6. On 24-1-2000 the Joint Commissioner of Income-tax issued a letter to the assessee granting the assessee a further opportunity of being heard in respect of the penalty sought to be imposed on the assessee. In response to the said letter dated 24-1-2000, the assessee submitted its reply by a letter dated 9-2-2000 wherein the assessee took the plea that more than six months had already elapsed since the issuance of the show-cause notice and consequently no order imposing a penalty could now be passed inasmuch as the period of limitation set down in section 275(1)(c) of the said Act had already expired. However, the Joint Commissioner of Income-tax went ahead and passed the order dated 16-3-2000 imposing a penalty of Rs. 49,91,289 under section 271C of the said Act, in respect of the financial years 1987-88 to 1993-94 being the sum equal to the total amount of short deduction of tax which the assessee had failed to deduct and pay to the credit of the Central Government in time as per the provisions of Chapter XVII-B of the said Act. The Joint Commissioner of Income-tax repelled the plea of the assessee on the point of limitation by holding that the penalty proceedings were initiated in the course of verification proceedings in respect of various TDS returns filed under section 206 of the said Act. The Joint Commissioner observed that the verification proceedings had not yet been completed and that the orders under section 201(1)/201(1A) had also not yet been passed. According to the Joint Commissioner, this meant that the proceedings in the course of which the penalty proceedings were initiated had not yet been completed and, therefore, the period of limitation which would begin on the culmination or completion of the former proceedings had not yet begin to run. After rejecting the plea of limitation raised by the assessee, the Joint Commissioner of Income-tax by virtue of the penalty order dated 16-3-2000 held against the assessee on merits and imposed the said amount of penalty.

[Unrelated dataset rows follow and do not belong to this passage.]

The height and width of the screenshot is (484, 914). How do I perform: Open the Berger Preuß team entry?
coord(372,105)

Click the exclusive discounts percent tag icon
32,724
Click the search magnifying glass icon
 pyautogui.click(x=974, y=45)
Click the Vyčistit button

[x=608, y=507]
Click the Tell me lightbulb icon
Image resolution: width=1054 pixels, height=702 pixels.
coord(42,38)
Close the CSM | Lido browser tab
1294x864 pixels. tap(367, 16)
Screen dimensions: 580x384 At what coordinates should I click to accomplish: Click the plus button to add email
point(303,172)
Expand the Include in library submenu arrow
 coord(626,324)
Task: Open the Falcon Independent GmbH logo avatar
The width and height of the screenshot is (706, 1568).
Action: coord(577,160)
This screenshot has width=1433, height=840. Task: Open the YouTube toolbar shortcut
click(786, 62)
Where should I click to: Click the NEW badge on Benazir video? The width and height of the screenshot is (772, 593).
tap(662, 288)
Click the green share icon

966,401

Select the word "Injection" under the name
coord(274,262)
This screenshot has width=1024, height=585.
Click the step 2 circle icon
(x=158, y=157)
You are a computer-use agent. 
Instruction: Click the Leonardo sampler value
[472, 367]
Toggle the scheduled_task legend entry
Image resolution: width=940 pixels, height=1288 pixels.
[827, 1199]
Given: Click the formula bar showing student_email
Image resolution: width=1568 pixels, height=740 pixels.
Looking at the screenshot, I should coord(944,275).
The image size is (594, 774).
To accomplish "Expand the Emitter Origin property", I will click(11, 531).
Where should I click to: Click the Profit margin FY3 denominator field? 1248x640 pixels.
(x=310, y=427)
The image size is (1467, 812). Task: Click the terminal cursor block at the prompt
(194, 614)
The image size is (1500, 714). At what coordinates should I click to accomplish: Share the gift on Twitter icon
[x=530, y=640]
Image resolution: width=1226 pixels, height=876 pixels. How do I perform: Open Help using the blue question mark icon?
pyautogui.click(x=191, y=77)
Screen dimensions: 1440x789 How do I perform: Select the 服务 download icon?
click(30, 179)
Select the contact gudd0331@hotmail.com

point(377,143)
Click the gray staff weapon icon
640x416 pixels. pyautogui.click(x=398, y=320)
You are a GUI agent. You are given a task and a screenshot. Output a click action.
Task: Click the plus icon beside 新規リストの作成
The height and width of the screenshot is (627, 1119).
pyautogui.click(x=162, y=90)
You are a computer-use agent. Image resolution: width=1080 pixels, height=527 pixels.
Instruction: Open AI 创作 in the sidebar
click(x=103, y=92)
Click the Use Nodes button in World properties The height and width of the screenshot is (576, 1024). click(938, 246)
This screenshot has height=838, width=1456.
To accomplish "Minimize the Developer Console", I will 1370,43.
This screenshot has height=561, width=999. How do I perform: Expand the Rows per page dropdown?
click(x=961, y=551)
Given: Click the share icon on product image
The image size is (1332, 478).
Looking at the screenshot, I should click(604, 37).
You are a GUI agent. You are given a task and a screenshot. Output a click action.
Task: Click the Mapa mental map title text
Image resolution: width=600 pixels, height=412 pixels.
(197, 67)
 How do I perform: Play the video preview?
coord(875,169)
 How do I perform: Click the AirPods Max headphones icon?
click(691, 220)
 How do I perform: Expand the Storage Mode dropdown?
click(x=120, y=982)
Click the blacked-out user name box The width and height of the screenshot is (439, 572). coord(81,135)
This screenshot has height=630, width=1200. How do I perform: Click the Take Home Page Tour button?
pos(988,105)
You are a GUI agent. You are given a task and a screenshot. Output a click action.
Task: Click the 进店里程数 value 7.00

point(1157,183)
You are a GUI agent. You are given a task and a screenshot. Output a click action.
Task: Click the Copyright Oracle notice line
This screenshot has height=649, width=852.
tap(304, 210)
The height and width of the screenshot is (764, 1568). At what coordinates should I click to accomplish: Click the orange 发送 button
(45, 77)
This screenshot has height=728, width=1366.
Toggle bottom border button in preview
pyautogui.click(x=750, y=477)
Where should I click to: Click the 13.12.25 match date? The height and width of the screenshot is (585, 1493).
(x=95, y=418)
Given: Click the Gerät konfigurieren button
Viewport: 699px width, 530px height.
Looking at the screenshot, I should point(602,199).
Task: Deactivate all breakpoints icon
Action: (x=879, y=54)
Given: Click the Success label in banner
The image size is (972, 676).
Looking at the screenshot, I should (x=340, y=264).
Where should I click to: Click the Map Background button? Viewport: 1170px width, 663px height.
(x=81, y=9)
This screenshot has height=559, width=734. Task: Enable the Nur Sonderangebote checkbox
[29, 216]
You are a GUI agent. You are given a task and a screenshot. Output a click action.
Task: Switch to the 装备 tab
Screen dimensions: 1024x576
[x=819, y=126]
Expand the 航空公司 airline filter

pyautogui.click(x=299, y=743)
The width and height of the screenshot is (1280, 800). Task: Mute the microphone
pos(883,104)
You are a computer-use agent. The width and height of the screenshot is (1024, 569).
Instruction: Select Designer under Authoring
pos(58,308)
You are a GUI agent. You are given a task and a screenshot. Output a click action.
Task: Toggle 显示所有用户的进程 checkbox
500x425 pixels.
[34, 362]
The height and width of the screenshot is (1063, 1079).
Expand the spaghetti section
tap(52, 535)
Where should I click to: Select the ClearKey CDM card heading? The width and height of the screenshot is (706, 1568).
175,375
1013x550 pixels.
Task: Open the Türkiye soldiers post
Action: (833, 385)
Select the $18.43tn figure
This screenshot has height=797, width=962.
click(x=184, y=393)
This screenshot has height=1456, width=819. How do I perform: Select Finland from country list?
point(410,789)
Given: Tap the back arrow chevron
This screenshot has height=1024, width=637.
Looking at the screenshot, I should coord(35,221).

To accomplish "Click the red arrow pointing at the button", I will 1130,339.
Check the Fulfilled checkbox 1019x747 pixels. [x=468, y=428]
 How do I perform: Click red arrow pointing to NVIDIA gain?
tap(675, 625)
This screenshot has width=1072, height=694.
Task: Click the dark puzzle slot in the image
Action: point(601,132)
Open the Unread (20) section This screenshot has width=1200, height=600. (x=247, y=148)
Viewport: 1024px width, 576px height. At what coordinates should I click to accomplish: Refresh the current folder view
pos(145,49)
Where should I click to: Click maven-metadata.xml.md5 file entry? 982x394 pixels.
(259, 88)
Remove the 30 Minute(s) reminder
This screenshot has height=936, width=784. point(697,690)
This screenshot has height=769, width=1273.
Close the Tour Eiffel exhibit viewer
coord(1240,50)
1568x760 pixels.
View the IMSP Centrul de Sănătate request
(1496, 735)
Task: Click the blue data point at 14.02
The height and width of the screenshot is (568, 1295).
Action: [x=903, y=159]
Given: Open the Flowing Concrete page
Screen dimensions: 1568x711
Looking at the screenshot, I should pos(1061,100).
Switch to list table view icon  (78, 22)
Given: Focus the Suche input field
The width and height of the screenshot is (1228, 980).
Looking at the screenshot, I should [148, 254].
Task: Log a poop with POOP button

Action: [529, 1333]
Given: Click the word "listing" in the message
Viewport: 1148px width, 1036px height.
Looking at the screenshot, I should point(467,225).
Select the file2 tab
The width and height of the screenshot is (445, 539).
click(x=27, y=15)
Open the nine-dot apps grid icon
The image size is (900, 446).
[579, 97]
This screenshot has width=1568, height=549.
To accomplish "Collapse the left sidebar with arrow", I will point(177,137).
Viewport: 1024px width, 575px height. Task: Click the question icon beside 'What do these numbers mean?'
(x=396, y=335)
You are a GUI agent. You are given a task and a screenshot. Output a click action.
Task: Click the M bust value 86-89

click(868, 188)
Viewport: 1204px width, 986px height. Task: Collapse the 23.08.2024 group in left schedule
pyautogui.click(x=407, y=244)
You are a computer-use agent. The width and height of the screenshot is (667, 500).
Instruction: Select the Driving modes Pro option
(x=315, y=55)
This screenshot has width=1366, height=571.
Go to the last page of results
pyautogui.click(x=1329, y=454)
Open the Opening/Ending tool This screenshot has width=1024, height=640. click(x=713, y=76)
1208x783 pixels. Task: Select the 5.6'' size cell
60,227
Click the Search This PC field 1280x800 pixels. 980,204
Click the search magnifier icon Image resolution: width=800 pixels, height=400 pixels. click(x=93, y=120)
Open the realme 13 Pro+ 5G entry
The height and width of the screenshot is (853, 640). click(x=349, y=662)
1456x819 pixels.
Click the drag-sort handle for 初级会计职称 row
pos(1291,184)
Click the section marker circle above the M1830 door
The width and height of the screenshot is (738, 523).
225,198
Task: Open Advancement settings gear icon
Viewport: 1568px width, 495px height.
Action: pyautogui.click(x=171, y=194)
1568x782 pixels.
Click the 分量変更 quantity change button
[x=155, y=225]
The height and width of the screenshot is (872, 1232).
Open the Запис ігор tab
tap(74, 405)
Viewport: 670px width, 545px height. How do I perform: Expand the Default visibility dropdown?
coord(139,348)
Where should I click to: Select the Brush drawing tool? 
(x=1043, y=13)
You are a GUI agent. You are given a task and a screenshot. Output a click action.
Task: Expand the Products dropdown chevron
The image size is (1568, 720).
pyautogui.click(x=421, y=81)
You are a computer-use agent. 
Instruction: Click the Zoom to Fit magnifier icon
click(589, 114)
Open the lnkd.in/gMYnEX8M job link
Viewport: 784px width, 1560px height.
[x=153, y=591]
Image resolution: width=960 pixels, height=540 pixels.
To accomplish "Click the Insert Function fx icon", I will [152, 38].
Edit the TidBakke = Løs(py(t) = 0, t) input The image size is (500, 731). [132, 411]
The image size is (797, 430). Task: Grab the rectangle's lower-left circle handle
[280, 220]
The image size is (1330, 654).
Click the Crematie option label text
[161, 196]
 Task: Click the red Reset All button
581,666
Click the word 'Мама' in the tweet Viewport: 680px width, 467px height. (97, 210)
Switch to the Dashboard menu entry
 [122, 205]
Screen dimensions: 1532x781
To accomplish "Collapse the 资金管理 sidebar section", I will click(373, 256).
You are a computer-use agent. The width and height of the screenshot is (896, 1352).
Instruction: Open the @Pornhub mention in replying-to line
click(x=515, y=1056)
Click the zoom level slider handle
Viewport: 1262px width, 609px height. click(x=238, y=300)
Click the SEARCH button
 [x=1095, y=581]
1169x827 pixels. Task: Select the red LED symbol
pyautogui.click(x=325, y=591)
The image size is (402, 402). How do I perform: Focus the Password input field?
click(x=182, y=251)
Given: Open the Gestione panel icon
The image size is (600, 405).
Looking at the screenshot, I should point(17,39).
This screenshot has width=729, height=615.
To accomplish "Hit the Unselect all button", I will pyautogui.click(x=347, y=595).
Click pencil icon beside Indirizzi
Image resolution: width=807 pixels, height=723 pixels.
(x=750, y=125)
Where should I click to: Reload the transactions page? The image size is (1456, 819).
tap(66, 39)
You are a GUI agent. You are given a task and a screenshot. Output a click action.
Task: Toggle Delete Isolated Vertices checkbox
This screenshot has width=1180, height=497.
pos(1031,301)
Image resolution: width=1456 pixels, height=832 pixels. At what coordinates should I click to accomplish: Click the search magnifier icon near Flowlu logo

7. Being aggrieved by the penalty order dated 16-3-2000 passed by the Joint Commissioner of Income-tax, the assessee preferred appeals before the Commissioner of Income-tax (Appeals), who, by an order dated 4-12-2002 accepted the plea of the petitioner on the point of limitation and set aside the penalty order dated 16-3-2000. Since the Commissioner of Income-tax (Appeals) had accepted the plea of limitation, he did not examine the question of penalty on merits inasmuch as it had become academic. The Commissioner of Income-tax (Appeals) followed the decision of the Tribunal in the case of Lurgi India Company Ltd. wherein the Tribunal had observed that for the purpose of section 271C, the time available for passing an order imposing penalty is six months from the end of the month in which action for imposition of penalties initiated. The Commissioner of Income-tax (Appeals) also referred to the decision of the Tribunal in the case of Mitsui & Co. Ltd. v. Dy. CIT [1999] 107 Taxman 46 (Delhi) (Mag.) in order to emphasize the distinction between the provisions of section 271C and the provisions of section 271(1)(c) where the penalty proceedings have to be initiated during the course of assessment proceedings. He held that penalty proceedings under section 271C were independent of verification proceedings. He also took note of the fact that in several cases the department had taken the stand that proceedings under section 271C could not be linked with verification proceedings.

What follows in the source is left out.